- Standard edition cover

Compilation album by Rina Aiuchi
- Released: 16 December 2009
- Recorded: 1999–2009
- Genre: J-pop; Eurobeat; anime song;
- Label: Giza Studio
- Producer: Rina Aiuchi; Kanonji;

Rina Aiuchi chronology
| Thanx (2009) | All Singles Best: Thanx 10th Anniversary (2009) | Colors (2010) |

Singles from All Singles Best: Thanx 10th Anniversary
- "Story" Released: July 22, 2009; "Summer Light" Released: July 22, 2009; "Magic" Released: October 21, 2009;

= All Singles Best: Thanx 10th Anniversary =

All Singles Best: Thanx 10th Anniversary (stylized as All Singles Best ~Thanx 10th Anniversary~) is the second compilation album by Japanese singer and songwriter Rina Aiuchi. It was released on 16 December 2009 by Giza Studio, in celebration of the 10th anniversary of the singer's debut. The album contains all her thirty-three singles from the singer's first seven studio albums, as well as three new songs which were released as singles. The standard edition of the album contained the previously unreleased song, "Gift". The compilation album superseded Single Collection (2003), which contained twelve of the singer's first fifteen singles, except "Ohh! Paradise Taste!!", "Faith" and "Over Shine".

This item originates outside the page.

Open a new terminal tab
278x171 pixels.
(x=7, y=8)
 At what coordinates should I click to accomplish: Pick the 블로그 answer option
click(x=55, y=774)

All Singles Best: Thanx 10th Anniversary reached number seven on the Oricon albums chart and has sold over 38,109 copies. Eventually the album became the 204th best-selling album of 2010 in Japan.

==Background==
In October 2009, Aiuchi announced the release of All Singles Best: Thanx 10th Anniversary. The compilation album was released in two editions, limited edition and standard edition. While the limited edition was accompanied with the concert DVD from Rina Matsuri 2009 -Thanx Very Much- Request Count Down and the photobook, the standard edition included the previously unreleased bonus track, "Gift". Ahead of the release, all the songs on the album were digitally remastered.

==Promotion==
===Live performances===
On 20 December 2009, to promote the album, Aiuchi performed "Koi wa Thrill, Shock, Suspense" and "Magic" at the Amerikamura in Chūō-ku, Osaka with no prior announcement. In February 2010, Aiuchi held a promotional concert tour, titled Rina Aiuchi Thanx 10th Anniversary Live -Magic of the Love- in support of the album. The tour was held in the two venues, Shibuya Public Hall in Tokyo and Amagasaki Archaic Hall in Hyogo. The concert was recorded and released as a video album in July 2010, simultaneously with her single, "Hanabi".

===Singles===
The double A-side single, "Story"/"Summer Light" was released as the first single from the album on 22 July 2009. The single was a commercial success peaking at number eight on the Oricon Weekly Singles Chart in Japan.
The second single from the album, "Magic" was released on 21 October 2009. Although it only managed to peak at number seventeen in Japan, the single sold slightly better than the previous single, selling over 8,590 copies nationwide. "Magic" served as the theme song to the anime television series, Case Closed.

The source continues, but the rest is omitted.